> _YOUR GOAL_
Go through the data below. List every line that holds the word "agent".

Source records
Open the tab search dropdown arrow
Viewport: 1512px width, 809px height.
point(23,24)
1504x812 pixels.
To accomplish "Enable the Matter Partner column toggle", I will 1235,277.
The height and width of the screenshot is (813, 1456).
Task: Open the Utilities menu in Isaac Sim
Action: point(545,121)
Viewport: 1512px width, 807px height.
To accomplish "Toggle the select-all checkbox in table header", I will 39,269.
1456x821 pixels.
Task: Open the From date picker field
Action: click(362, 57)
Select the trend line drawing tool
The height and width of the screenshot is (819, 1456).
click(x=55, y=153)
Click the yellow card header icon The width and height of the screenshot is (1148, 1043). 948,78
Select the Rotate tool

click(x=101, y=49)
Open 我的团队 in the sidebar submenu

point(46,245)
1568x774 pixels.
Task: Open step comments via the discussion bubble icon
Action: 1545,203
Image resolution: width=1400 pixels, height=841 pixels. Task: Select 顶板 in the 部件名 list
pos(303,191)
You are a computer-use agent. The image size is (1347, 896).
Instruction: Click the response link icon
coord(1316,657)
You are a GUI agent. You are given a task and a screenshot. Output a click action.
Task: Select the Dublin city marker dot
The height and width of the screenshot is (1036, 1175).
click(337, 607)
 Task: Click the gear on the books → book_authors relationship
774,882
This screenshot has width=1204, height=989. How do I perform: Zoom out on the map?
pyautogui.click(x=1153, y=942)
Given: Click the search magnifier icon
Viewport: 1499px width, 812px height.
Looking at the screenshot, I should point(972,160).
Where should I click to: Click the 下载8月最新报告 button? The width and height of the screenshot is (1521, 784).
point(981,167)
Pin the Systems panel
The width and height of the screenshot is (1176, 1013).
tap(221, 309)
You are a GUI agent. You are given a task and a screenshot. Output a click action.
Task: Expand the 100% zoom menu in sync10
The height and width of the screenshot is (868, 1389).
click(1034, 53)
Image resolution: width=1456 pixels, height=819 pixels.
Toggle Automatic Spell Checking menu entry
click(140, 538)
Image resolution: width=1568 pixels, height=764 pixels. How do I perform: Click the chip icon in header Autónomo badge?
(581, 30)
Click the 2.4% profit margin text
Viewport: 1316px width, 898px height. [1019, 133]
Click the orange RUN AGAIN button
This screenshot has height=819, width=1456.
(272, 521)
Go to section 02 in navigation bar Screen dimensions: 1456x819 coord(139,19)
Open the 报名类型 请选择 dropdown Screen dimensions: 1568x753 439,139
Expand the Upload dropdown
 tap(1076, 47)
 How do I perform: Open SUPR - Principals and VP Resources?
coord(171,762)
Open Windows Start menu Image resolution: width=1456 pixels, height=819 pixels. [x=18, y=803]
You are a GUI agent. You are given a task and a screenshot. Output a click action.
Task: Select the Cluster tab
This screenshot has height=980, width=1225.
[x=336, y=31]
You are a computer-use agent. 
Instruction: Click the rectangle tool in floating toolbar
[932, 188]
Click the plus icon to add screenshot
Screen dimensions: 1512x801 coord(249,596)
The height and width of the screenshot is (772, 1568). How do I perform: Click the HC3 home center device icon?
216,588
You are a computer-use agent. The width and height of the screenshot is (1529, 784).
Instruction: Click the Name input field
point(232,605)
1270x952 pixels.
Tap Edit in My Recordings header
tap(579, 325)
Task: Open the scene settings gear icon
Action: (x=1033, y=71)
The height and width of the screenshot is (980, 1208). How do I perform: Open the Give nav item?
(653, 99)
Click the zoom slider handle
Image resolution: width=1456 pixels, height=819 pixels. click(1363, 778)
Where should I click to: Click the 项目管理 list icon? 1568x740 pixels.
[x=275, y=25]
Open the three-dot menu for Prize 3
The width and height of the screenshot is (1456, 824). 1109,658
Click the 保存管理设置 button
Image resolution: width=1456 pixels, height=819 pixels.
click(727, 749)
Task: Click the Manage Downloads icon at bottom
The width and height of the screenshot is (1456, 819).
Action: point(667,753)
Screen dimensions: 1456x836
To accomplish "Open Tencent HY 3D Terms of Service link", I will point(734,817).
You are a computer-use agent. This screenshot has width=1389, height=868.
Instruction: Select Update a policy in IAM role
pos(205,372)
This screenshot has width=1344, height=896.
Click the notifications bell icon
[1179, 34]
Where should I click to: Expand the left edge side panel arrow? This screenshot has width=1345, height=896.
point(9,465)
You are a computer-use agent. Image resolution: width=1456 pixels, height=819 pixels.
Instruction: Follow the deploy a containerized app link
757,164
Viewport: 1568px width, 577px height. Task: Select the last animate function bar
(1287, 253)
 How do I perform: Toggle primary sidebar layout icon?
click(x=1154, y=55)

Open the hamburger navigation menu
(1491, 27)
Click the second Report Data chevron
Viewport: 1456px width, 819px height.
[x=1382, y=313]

> _WRITTEN SOLUTION_
You are a computer-use agent. The image size is (1347, 896).
You are a GUI agent. You are given a task and a screenshot. Output a click action.
You are a GUI agent. You are given a task and a screenshot. Output a click action.
You are a GUI agent. You are given a task and a screenshot. Output a click action.
You are a computer-use agent. 
You are a computer-use agent. The width and height of the screenshot is (1529, 784).
You are a computer-use agent. This screenshot has width=1389, height=868.
You are a computer-use agent. Image resolution: width=1456 pixels, height=819 pixels.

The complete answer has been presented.